Would you copy the records exactly, leaving the pictures out?

------ Information supplied

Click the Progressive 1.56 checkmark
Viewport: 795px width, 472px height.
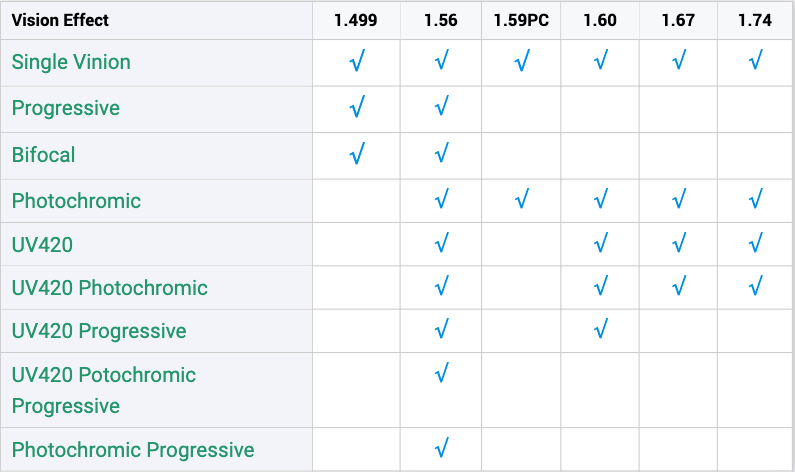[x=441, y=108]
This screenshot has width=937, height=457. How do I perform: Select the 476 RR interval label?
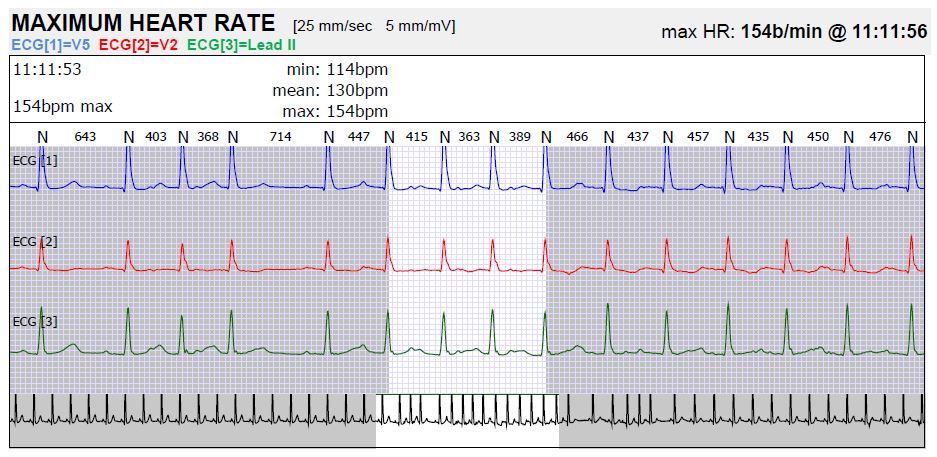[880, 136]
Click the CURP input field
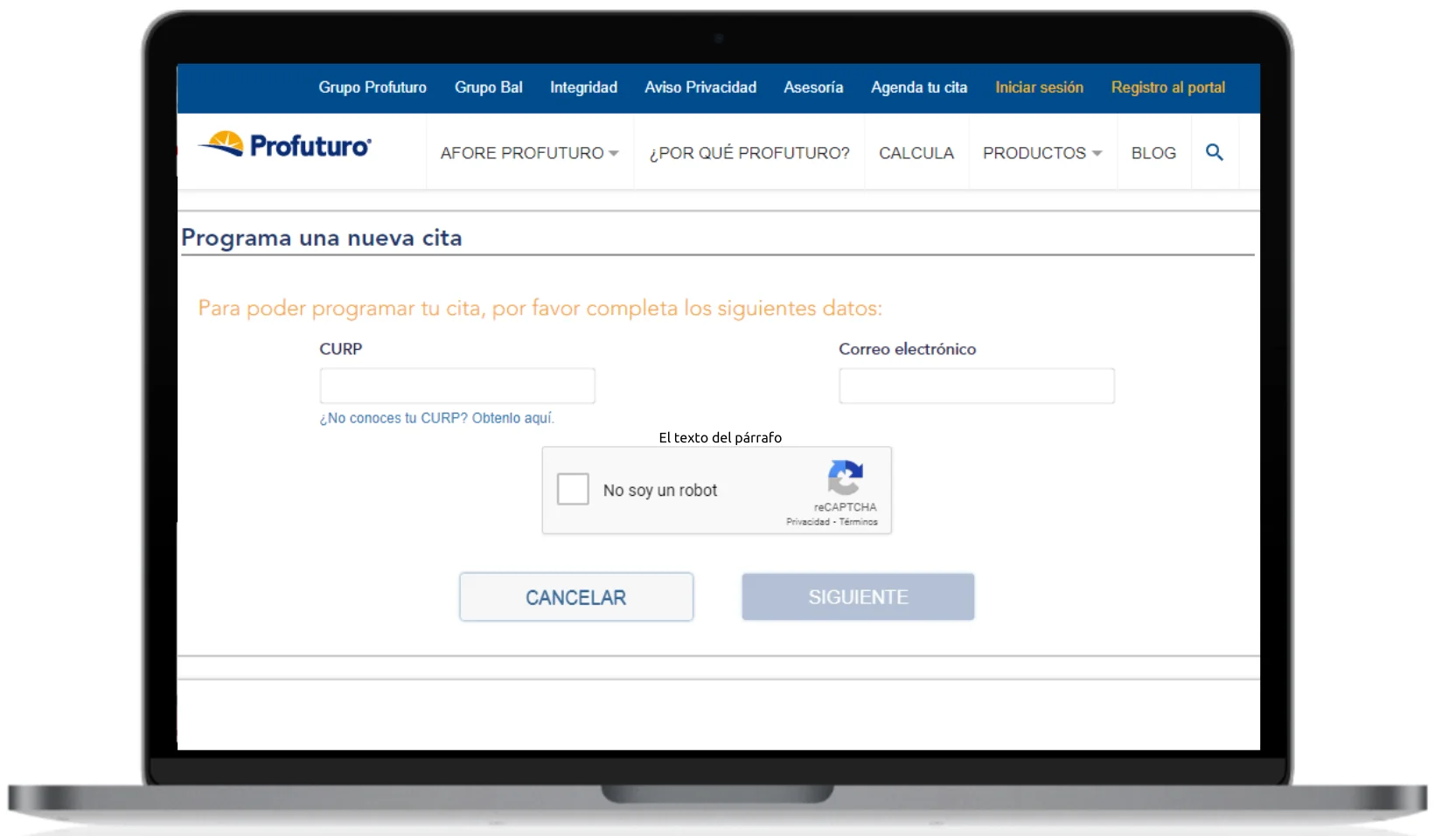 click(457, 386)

------------

*Exercise output*:
Click the Progressive 1.56 checkmark
Viewport: 795px width, 472px height.
[x=441, y=108]
This screenshot has width=937, height=457. How do I perform: Select the 476 RR interval label?
[880, 136]
Click the CURP input field
 click(457, 386)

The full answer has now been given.